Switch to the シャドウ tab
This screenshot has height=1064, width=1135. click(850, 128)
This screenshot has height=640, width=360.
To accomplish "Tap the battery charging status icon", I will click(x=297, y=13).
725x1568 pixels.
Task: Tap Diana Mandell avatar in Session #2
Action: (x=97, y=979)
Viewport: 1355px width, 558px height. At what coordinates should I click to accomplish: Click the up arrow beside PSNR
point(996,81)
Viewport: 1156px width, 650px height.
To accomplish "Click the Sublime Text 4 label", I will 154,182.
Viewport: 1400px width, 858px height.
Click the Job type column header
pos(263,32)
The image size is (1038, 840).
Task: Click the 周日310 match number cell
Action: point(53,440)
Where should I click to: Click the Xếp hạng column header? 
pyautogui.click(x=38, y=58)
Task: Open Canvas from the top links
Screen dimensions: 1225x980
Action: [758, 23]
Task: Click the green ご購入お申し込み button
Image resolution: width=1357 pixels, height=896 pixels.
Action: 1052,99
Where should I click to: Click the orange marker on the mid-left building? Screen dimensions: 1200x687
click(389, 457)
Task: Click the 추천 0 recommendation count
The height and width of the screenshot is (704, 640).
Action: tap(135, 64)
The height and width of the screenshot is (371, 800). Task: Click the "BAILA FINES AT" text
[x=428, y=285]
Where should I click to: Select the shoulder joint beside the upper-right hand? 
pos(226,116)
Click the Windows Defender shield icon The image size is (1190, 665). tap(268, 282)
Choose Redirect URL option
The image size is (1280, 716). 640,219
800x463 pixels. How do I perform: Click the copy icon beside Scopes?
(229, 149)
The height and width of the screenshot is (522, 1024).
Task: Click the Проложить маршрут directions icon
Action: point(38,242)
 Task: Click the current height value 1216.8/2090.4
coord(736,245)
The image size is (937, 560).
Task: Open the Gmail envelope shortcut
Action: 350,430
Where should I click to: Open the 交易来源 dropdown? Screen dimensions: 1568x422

*What you will do*
Mind each word and retype the entire listing above.

*Task output*
Switch to the シャドウ tab
This screenshot has height=1064, width=1135. click(850, 128)
This screenshot has height=640, width=360.
To accomplish "Tap the battery charging status icon", I will click(x=297, y=13).
725x1568 pixels.
Task: Tap Diana Mandell avatar in Session #2
Action: (x=97, y=979)
Viewport: 1355px width, 558px height. At what coordinates should I click to accomplish: Click the up arrow beside PSNR
point(996,81)
Viewport: 1156px width, 650px height.
To accomplish "Click the Sublime Text 4 label", I will 154,182.
Viewport: 1400px width, 858px height.
Click the Job type column header
pos(263,32)
The image size is (1038, 840).
Task: Click the 周日310 match number cell
Action: point(53,440)
Where should I click to: Click the Xếp hạng column header? 
pyautogui.click(x=38, y=58)
Task: Open Canvas from the top links
Screen dimensions: 1225x980
Action: [758, 23]
Task: Click the green ご購入お申し込み button
Image resolution: width=1357 pixels, height=896 pixels.
Action: 1052,99
Where should I click to: Click the orange marker on the mid-left building? Screen dimensions: 1200x687
click(389, 457)
Task: Click the 추천 0 recommendation count
The height and width of the screenshot is (704, 640).
Action: tap(135, 64)
The height and width of the screenshot is (371, 800). Task: Click the "BAILA FINES AT" text
[x=428, y=285]
Where should I click to: Select the shoulder joint beside the upper-right hand? 
pos(226,116)
Click the Windows Defender shield icon The image size is (1190, 665). tap(268, 282)
Choose Redirect URL option
The image size is (1280, 716). 640,219
800x463 pixels. How do I perform: Click the copy icon beside Scopes?
(229, 149)
The height and width of the screenshot is (522, 1024).
Task: Click the Проложить маршрут directions icon
Action: point(38,242)
 Task: Click the current height value 1216.8/2090.4
coord(736,245)
The image size is (937, 560).
Task: Open the Gmail envelope shortcut
Action: 350,430
Where should I click to: Open the 交易来源 dropdown? Screen dimensions: 1568x422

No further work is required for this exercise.